=== Task list ===
a: In the article about the final school forum, how much would school officials have to cut from the budget over the next two years if the Legislature passes no new taxes?
b: Carry the news article about the Clark County school budget forum forward from its last sentence.

=== Text provided ===
BEGIN
Final school forum draws another large gathering
Thursday, March 13, 2003 | 11:07 a.m.
Robyn Hultengren, a fifth grade teacher at Mountain View Elementary School, teaches class all day and, for two hours after school three days a week, tutors 34 students in reading, writing and arithmetic.
"I'm very concerned with funding cuts in the school budget," Hultengren said Wednesday night in the Chaparral High School gymnasium, which was filled with about 1,000 parents, teachers, students, counselors and Clark County School District officials.
It was the fourth and last in a series of four school forums designed to address possible state budget cuts in the school system.
Most of the children Hultengren tutors are first and second graders placed in the program under President Bush's No Child Left Behind Act.
"If you can't read, you can't do anything," said Hultengren, who moved to Las Vegas from Michigan six years ago.
In the worst-case scenario, if the Legislature doesn't pass any new taxes, school officials will have to chop $220 million out of the budget over the next two years -- and everything is vulnerable, said Walt Rulffes, deputy superintendent for operations. Although the district has built 38 new schools in recent years, it needs another 30 to meet demand, he said.
The district's proposed $1.4 billion budget for 2004 has $11.6 million in leftover funds from this year, Rulffes said. That amount would operate the Clark County School District for two days, he said.
With a final budget due in May and the Legislature in session until June, any shortage will translate into cutting staff positions, Rulffes said.
District Superintendent Carlos Garcia said the School Board must submit a balanced budget.
"We can't generate money," he said.
END
=== Data extracts ===
BEGIN
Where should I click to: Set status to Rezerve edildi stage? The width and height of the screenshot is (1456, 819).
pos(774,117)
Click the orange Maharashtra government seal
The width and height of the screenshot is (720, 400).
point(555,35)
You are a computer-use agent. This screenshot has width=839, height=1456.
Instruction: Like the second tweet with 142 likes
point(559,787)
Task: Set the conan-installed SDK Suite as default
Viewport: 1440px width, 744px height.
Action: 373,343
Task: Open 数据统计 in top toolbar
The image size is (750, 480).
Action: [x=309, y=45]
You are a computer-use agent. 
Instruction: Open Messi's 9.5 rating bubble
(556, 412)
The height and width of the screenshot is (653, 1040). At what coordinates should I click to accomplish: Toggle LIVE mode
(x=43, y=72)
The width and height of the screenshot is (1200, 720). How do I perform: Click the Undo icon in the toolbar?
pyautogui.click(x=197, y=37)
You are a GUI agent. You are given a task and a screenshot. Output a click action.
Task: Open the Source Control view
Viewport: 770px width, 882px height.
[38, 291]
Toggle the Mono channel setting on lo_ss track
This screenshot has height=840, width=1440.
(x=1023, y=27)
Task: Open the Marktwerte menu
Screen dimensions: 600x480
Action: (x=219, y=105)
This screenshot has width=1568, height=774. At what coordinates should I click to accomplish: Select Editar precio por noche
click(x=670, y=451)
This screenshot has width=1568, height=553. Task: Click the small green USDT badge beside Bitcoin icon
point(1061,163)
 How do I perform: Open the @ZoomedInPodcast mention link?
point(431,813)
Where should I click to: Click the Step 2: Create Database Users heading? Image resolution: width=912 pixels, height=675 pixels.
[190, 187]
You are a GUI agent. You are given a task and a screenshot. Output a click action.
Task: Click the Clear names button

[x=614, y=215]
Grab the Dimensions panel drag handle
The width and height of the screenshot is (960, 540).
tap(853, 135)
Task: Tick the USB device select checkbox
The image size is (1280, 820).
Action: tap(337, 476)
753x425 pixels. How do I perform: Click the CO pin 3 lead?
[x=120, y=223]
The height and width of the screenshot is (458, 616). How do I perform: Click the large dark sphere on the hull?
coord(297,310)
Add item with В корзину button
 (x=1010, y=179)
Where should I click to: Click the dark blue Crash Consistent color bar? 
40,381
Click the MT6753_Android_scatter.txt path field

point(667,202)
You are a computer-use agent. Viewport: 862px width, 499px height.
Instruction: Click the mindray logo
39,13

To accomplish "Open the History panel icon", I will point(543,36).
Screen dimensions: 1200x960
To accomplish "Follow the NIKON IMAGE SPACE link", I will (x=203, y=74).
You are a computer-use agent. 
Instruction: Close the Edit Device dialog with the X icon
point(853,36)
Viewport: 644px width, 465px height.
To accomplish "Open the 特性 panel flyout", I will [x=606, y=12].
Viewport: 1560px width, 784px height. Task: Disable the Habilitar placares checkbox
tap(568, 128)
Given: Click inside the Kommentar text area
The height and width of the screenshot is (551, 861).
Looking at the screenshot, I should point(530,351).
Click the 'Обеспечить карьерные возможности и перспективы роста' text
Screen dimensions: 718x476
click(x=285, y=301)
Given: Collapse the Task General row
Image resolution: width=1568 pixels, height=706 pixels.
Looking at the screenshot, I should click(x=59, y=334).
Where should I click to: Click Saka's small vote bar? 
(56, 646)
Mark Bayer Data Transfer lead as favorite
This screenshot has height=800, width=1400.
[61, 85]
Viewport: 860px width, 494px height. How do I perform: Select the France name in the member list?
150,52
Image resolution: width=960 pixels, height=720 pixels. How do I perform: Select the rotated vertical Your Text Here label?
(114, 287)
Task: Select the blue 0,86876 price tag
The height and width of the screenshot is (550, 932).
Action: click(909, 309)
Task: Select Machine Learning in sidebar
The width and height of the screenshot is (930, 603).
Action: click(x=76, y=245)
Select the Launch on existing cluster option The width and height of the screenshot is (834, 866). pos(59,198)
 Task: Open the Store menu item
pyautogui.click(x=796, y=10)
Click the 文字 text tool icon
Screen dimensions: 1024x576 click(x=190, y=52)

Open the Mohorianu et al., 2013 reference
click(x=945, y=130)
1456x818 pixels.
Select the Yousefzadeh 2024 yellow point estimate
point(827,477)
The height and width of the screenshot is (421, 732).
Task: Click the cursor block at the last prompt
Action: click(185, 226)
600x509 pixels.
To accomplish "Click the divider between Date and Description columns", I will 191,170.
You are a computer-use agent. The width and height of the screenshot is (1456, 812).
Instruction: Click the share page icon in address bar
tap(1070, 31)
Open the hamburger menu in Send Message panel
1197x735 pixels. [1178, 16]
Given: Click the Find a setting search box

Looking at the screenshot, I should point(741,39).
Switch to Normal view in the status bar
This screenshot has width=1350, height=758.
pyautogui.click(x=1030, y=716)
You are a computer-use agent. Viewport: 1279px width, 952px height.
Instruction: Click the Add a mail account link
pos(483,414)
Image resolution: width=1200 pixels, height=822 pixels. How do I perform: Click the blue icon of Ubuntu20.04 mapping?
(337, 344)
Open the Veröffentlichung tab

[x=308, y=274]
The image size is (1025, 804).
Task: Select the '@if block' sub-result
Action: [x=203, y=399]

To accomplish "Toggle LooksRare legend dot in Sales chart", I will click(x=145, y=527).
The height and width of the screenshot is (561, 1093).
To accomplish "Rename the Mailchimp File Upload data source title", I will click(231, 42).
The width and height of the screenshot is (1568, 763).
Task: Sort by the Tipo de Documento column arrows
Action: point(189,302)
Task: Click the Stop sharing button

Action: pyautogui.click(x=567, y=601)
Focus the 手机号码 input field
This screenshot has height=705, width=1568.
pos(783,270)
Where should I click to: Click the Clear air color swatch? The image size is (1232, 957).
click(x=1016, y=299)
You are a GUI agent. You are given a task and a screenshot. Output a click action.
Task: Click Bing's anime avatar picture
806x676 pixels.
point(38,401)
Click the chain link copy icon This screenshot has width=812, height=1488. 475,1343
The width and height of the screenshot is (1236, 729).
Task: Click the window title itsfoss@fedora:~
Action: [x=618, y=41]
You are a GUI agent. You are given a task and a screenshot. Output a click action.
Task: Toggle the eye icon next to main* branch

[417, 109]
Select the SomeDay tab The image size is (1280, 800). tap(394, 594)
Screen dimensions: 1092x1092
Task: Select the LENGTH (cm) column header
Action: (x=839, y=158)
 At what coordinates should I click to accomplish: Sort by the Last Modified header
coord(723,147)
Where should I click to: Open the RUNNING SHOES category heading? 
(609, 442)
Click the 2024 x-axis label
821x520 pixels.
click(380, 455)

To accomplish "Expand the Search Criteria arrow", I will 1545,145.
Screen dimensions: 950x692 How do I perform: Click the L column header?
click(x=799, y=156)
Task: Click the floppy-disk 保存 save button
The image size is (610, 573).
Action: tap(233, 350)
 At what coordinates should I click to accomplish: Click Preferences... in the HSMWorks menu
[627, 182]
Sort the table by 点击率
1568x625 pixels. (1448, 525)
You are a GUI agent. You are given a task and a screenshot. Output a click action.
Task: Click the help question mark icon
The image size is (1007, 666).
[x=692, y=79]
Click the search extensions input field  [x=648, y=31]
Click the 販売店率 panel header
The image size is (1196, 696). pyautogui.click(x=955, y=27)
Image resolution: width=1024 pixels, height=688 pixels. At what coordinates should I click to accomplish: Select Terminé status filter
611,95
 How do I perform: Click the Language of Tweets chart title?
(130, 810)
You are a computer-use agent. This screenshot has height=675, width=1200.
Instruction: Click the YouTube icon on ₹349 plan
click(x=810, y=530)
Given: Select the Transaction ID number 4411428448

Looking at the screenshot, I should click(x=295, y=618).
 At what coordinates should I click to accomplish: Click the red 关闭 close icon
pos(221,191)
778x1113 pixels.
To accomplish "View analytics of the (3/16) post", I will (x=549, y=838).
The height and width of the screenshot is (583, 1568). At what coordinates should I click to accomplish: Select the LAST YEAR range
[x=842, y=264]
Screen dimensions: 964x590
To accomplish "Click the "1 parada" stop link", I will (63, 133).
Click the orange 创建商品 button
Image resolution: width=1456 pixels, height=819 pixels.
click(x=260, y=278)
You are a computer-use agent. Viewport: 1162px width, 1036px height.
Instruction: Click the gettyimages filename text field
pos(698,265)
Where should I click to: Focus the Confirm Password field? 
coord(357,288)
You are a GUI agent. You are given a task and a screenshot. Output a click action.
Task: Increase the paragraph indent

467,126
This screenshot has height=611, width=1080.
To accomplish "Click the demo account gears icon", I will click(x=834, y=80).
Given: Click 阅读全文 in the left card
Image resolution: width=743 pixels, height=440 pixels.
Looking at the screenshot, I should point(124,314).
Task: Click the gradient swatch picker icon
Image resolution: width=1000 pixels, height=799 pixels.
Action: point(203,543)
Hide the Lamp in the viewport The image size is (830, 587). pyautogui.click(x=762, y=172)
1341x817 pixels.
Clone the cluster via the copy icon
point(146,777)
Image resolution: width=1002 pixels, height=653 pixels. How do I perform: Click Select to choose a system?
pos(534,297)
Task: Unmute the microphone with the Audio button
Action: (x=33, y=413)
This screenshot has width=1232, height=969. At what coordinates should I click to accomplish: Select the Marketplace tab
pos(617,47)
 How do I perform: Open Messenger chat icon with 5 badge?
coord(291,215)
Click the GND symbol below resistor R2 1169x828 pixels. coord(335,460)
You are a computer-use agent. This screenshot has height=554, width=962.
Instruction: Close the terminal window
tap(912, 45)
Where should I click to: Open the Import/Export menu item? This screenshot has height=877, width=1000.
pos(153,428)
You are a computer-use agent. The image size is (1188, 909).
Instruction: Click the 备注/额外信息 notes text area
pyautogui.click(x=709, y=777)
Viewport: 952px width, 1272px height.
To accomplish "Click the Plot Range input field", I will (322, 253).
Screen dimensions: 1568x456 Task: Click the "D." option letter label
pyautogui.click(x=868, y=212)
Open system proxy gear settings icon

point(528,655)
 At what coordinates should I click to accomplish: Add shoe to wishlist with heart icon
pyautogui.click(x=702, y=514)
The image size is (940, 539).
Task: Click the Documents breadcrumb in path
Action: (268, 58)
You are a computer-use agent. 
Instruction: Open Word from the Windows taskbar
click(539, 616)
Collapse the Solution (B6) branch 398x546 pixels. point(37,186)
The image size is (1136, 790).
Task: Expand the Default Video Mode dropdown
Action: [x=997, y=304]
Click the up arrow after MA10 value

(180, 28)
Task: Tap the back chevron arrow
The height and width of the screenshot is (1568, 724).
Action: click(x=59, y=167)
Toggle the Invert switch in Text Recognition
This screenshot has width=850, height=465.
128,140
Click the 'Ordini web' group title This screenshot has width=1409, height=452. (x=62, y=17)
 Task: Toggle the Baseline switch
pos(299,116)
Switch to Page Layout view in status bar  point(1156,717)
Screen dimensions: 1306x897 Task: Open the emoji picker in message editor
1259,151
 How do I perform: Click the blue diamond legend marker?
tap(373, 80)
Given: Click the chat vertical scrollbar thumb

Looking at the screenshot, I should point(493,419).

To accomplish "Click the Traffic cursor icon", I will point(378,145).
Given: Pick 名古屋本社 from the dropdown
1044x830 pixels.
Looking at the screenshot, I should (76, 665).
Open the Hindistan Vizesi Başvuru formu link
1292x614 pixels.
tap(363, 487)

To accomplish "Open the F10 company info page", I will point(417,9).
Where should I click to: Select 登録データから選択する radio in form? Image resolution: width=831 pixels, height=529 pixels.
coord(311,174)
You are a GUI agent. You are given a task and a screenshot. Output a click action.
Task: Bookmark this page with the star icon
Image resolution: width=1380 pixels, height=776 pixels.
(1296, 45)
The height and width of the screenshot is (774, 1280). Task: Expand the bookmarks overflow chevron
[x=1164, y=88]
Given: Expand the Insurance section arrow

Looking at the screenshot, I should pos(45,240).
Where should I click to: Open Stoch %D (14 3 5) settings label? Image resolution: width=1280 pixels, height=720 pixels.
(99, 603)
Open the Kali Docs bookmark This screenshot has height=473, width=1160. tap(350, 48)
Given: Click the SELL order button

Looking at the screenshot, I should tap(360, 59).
END
=== Responses for each task ===
a: $220 million over the next two years.

b:
He urged parents and students to phone, write and e-mail legislators with their concerns.
"When is it a good time to fix it?" Garcia asked. "The time is now."
The district's budget serves 260,000 students and spends $5,778 per pupil, compared with a national average of $7,284 for each student, according to census figures. Nevada ranks 46th in pupil funding, toward the bottom of the rankings with states such as Louisiana, Mississippi and Arkansas, Garcia said.
School officials handed out a list of programs for the public to prioritize in case of budget reduction. Everyone who spoke at the meeting Wednesday night said they could not decide what to cut.
"Tonight we are here to decide what component of our school budget to cut," said Buffy Kilarski, whose son attends Valley High School. "What programs should we cut?"
The audience roared, "None."
Risa Garda's two sons attend Sunset evening school, which serves students who are behind in credits or in danger of dropping out.
"If they didn't have this school to go to, they would all drop out," Garda said.
Terry Simpson, 11, attends C.V.T. Gilbert, a magnet school for the performing arts.
"I sing, I dance and I act and a lot more," Simpson said. "Please don't take that away from me."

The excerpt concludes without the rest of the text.